GOAL - Copy out every one of the following lines word for word, with nothing changed.

Source data
[START]

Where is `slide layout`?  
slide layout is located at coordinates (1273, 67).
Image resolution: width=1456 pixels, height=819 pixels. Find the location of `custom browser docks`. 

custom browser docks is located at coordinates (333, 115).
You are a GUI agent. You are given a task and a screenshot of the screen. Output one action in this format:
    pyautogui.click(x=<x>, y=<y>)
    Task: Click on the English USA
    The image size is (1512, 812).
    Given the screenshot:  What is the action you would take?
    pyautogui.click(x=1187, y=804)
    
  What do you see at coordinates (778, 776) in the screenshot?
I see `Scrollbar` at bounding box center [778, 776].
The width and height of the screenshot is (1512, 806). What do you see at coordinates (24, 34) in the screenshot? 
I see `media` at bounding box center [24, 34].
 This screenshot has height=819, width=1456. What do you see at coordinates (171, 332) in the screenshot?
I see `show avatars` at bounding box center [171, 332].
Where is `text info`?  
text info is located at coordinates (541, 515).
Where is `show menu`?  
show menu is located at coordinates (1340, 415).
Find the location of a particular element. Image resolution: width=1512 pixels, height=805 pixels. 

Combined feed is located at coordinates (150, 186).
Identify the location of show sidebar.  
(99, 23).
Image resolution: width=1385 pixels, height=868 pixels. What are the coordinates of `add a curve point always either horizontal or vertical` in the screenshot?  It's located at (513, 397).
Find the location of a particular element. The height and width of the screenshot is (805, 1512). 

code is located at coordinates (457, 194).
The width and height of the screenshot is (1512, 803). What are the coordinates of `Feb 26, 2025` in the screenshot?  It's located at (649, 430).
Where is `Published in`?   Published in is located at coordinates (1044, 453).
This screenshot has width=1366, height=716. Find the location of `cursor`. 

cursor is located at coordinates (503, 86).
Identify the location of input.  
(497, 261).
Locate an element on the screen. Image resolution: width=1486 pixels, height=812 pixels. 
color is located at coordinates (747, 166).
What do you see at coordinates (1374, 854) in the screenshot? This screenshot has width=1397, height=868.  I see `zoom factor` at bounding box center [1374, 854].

[END]

OUTPUT OF THE EXERCISE -
Where is `slide layout`?  
slide layout is located at coordinates (1273, 67).
Image resolution: width=1456 pixels, height=819 pixels. Find the location of `custom browser docks`. 

custom browser docks is located at coordinates (333, 115).
You are a GUI agent. You are given a task and a screenshot of the screen. Output one action in this format:
    pyautogui.click(x=<x>, y=<y>)
    Task: Click on the English USA
    The image size is (1512, 812).
    Given the screenshot:  What is the action you would take?
    pyautogui.click(x=1187, y=804)
    
  What do you see at coordinates (778, 776) in the screenshot?
I see `Scrollbar` at bounding box center [778, 776].
The width and height of the screenshot is (1512, 806). What do you see at coordinates (24, 34) in the screenshot? 
I see `media` at bounding box center [24, 34].
 This screenshot has height=819, width=1456. What do you see at coordinates (171, 332) in the screenshot?
I see `show avatars` at bounding box center [171, 332].
Where is `text info`?  
text info is located at coordinates (541, 515).
Where is `show menu`?  
show menu is located at coordinates (1340, 415).
Find the location of a particular element. Image resolution: width=1512 pixels, height=805 pixels. 

Combined feed is located at coordinates (150, 186).
Identify the location of show sidebar.  
(99, 23).
Image resolution: width=1385 pixels, height=868 pixels. What are the coordinates of `add a curve point always either horizontal or vertical` in the screenshot?  It's located at (513, 397).
Find the location of a particular element. The height and width of the screenshot is (805, 1512). 

code is located at coordinates (457, 194).
The width and height of the screenshot is (1512, 803). What are the coordinates of `Feb 26, 2025` in the screenshot?  It's located at (649, 430).
Where is `Published in`?   Published in is located at coordinates (1044, 453).
This screenshot has width=1366, height=716. Find the location of `cursor`. 

cursor is located at coordinates (503, 86).
Identify the location of input.  
(497, 261).
Locate an element on the screen. Image resolution: width=1486 pixels, height=812 pixels. 
color is located at coordinates (747, 166).
What do you see at coordinates (1374, 854) in the screenshot? This screenshot has width=1397, height=868.  I see `zoom factor` at bounding box center [1374, 854].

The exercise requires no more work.